Attempted peace talks

Talks to resolve the Cyprus problem starting from 12 May 2015 to 7 July 2017, when the President of the Republic of Cyprus Nicos Anastasiades and President of Northern Cyprus Mustafa Akıncı met for the first time and restarted peace talks. The talk was brought to a halt when both sides failed to negotiate a deal.

== Start of talks ==
Hopes for a solution was raised with the election of Akıncı, a left-wing politician and long-standing advocate of inter-communal rapprochement, in the presidential election in Northern Cyprus in April 2014. He had defeated Derviş Eroğlu, a right-wing politician who had been less committed to the idea of solution and his election was welcomed by Anastasiades.

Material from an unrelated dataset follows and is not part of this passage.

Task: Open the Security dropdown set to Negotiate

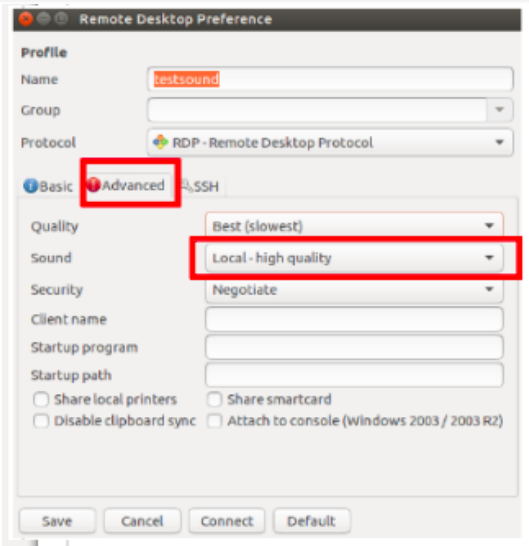Action: (354, 290)
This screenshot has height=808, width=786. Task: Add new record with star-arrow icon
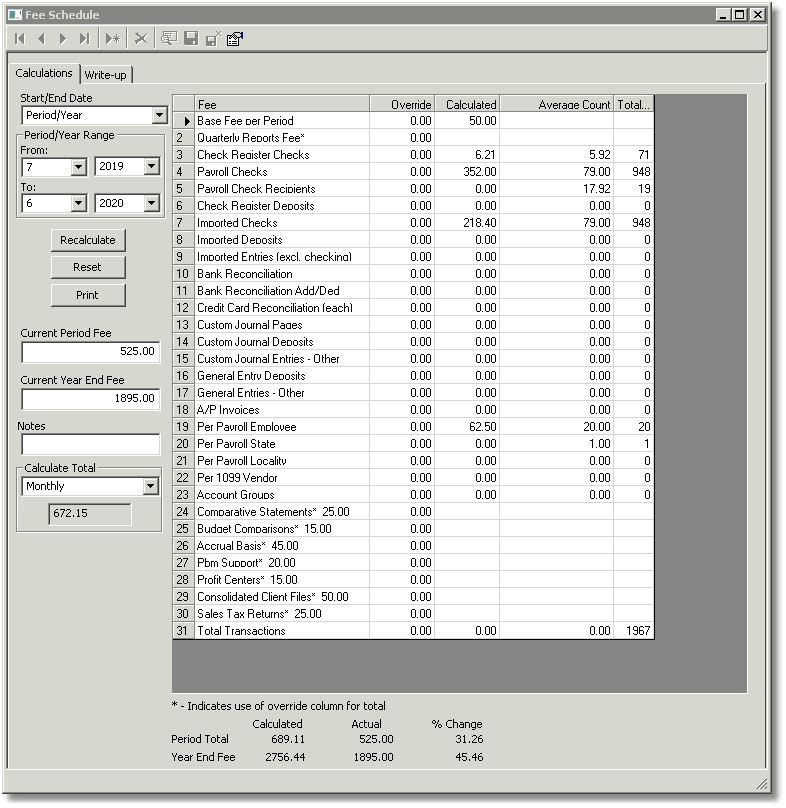(x=112, y=39)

The first meeting between Akıncı and Anastasiades took place on 12 May 2015, where they agreed to hold talks within the framework of the joint declaration by Anastasiades and the previous Turkish Cypriot leader, Derviş Eroğlu. The leaders undertook joint activities, such as strolling through the line dividing the capital city, Nicosia, together, and spending time on both sides in May 2015. Furthermore, in May 2015, a number of confidence building measures were agreed upon, which included the abolishment of the requirement of filling of visa forms by Greek Cypriots when visiting Northern Cyprus and the handing of the locations of minefields in the north that had been planted by Greek Cypriots during the conflict by Anastasiades.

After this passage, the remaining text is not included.